### TASK INSTRUCTIONS
Copy out every line of the material below word for word, omitting the pictures.

Start RECORDS FOR THIS TASK

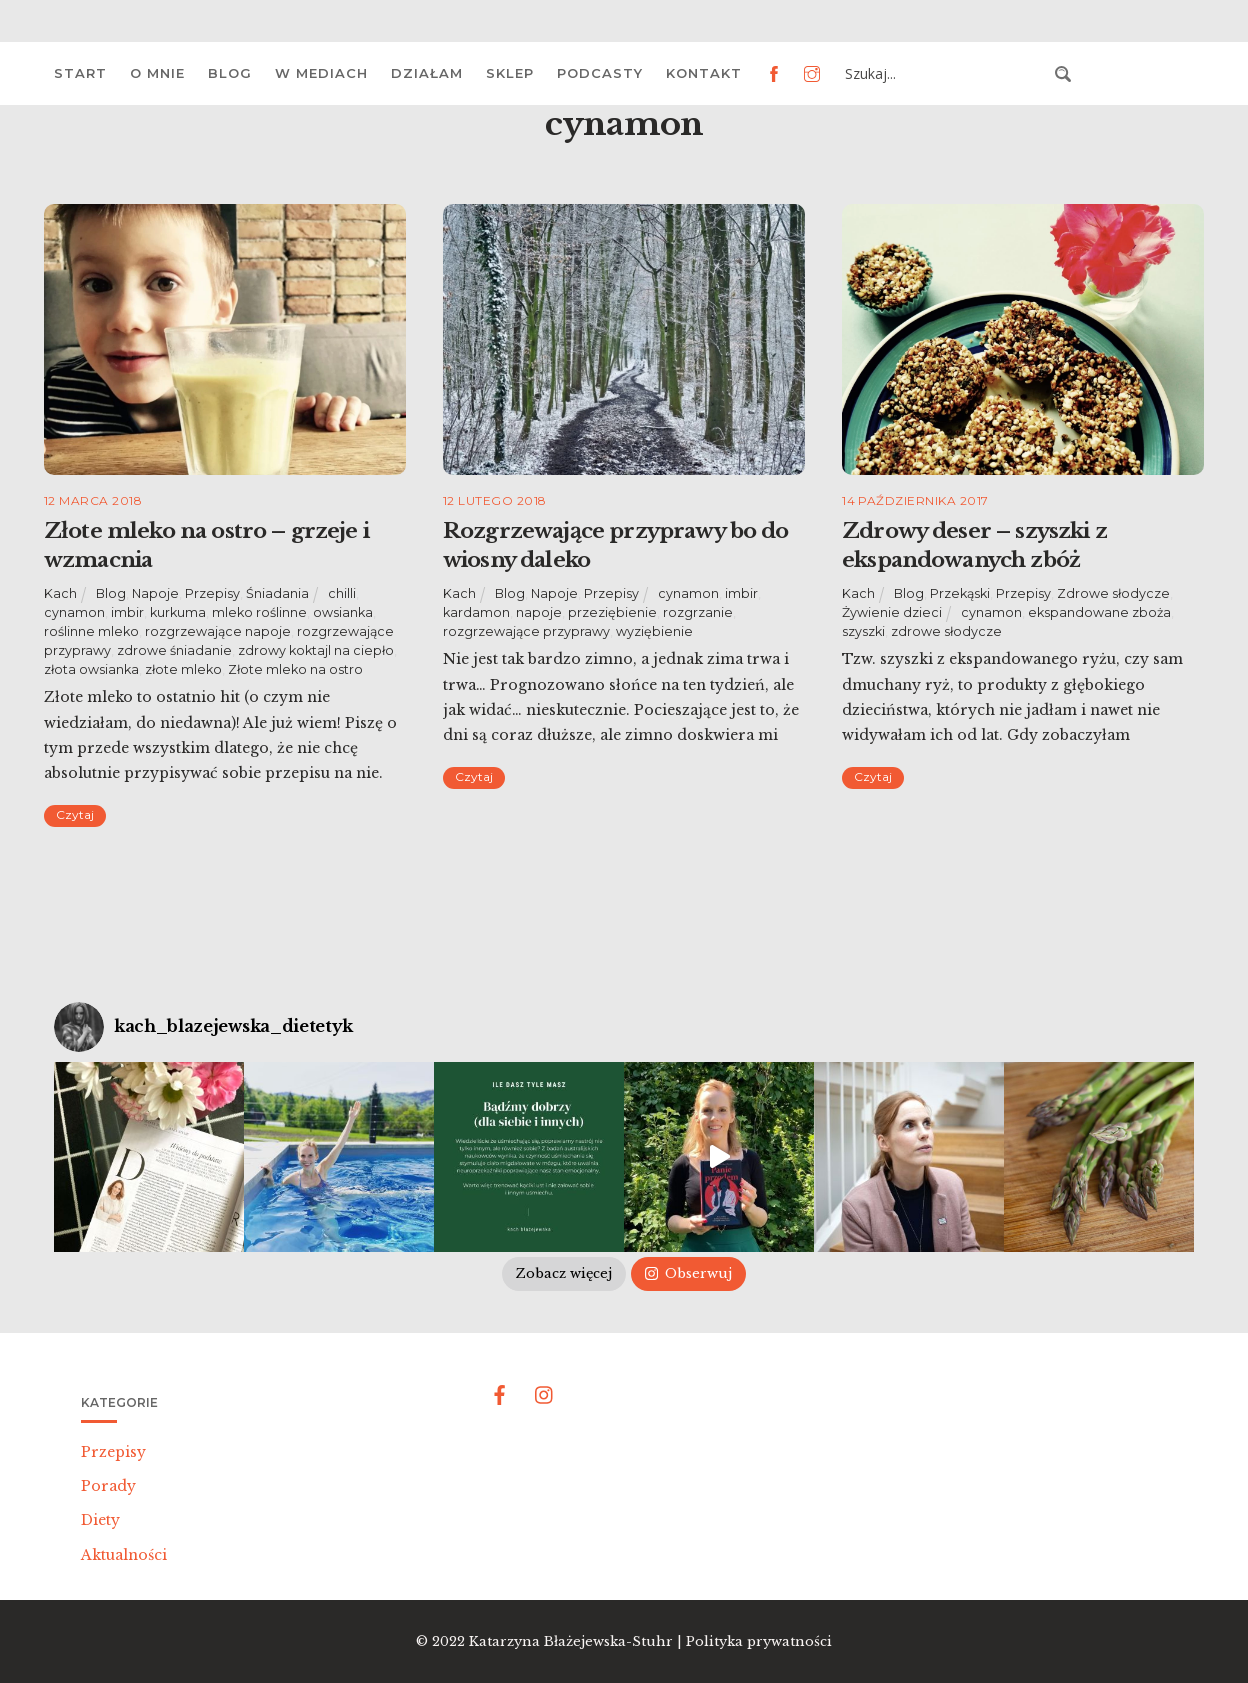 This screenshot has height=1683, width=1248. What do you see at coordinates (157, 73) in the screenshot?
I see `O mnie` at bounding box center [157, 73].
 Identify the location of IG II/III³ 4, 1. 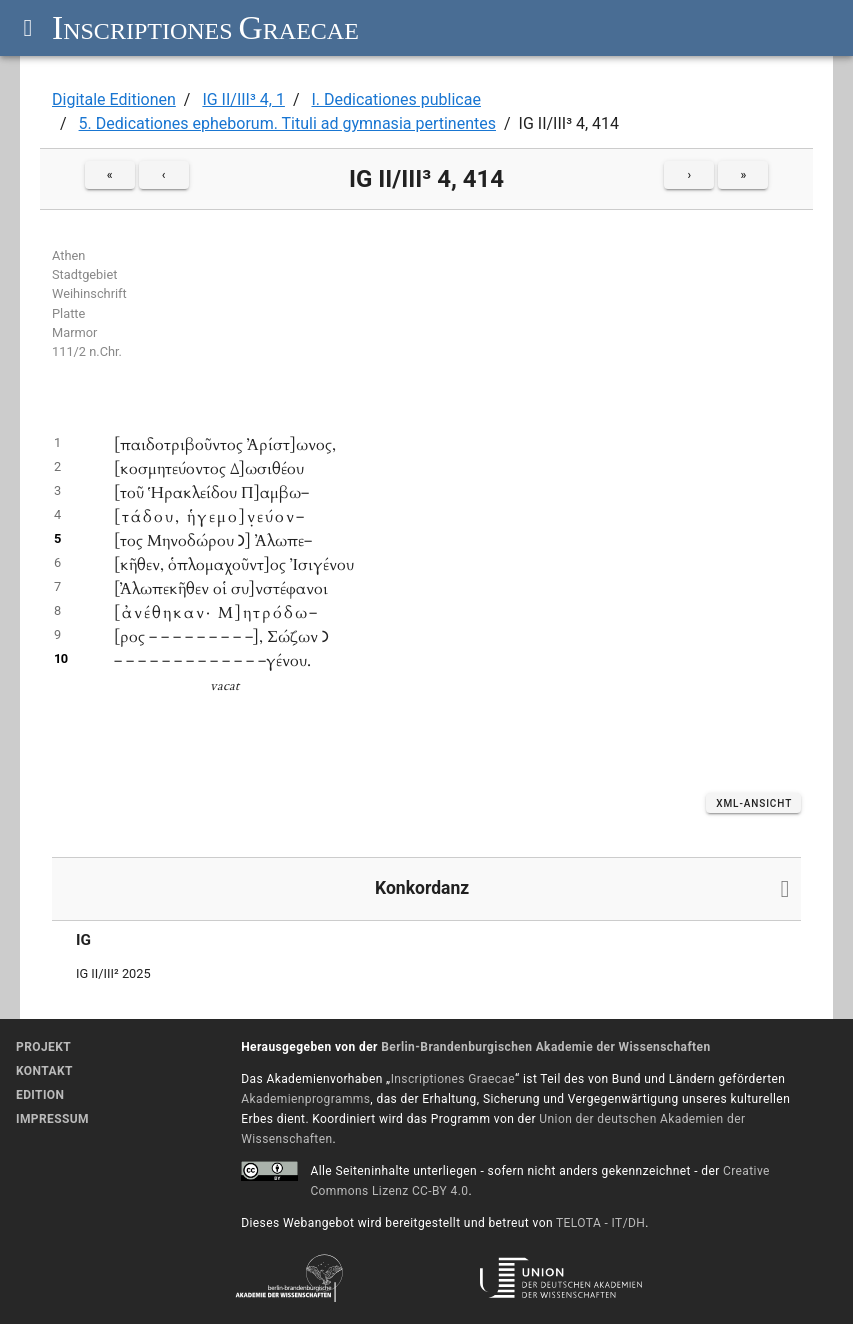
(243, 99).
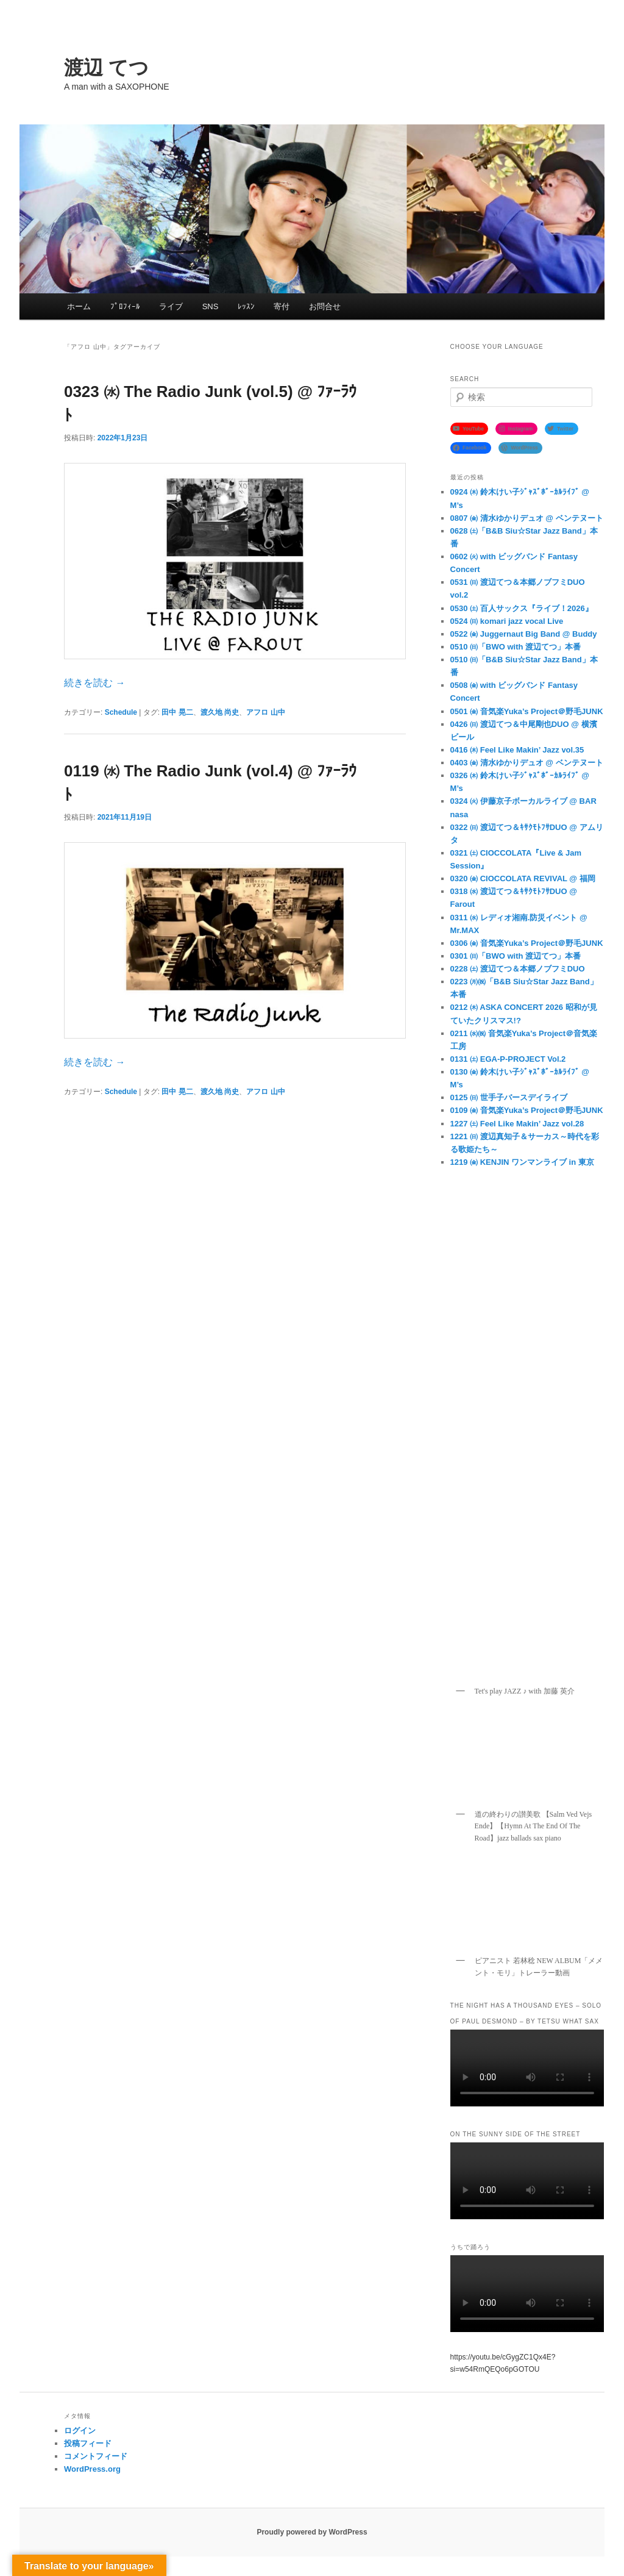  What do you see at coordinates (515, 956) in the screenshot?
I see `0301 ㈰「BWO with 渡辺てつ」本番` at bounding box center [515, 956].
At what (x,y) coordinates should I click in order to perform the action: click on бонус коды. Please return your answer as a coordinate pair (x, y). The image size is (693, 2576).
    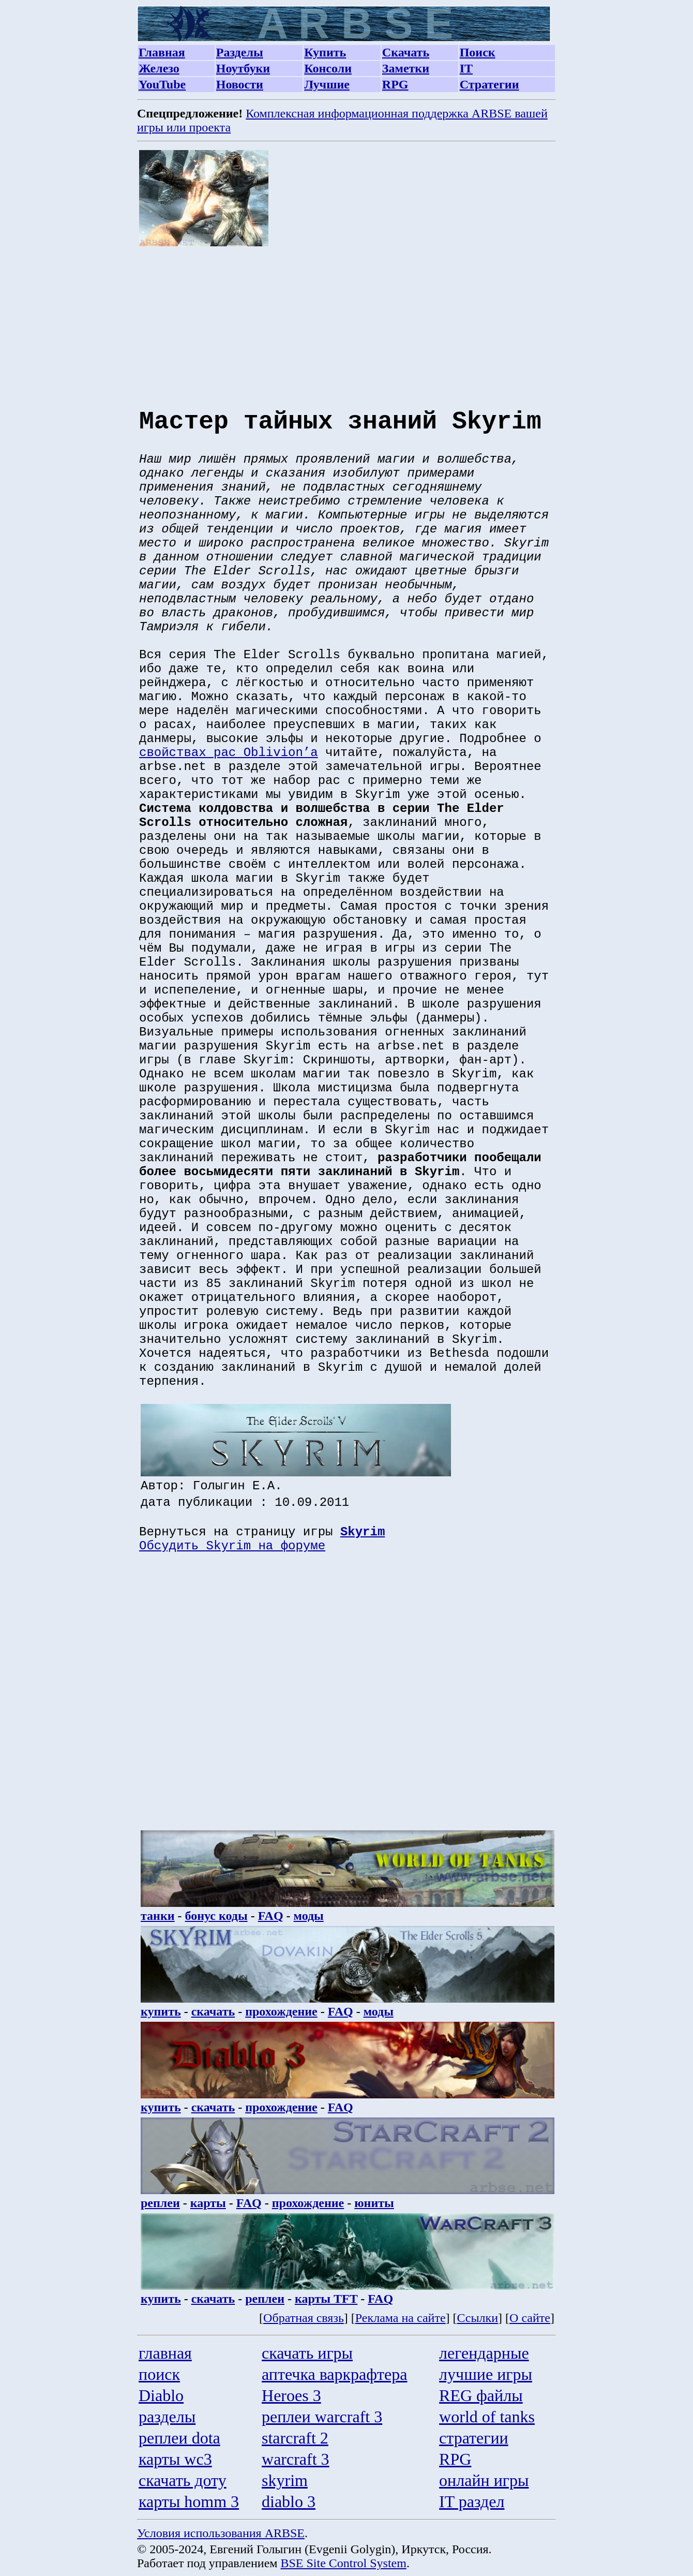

End RECORDS FOR THIS TASK

### COMPLETE ANSWER
 This screenshot has height=1683, width=1248. What do you see at coordinates (157, 73) in the screenshot?
I see `O mnie` at bounding box center [157, 73].
 Identify the location of IG II/III³ 4, 1. 
(243, 99).
  What do you see at coordinates (515, 956) in the screenshot?
I see `0301 ㈰「BWO with 渡辺てつ」本番` at bounding box center [515, 956].
At what (x,y) coordinates should I click in order to perform the action: click on бонус коды. Please return your answer as a coordinate pair (x, y). The image size is (693, 2576).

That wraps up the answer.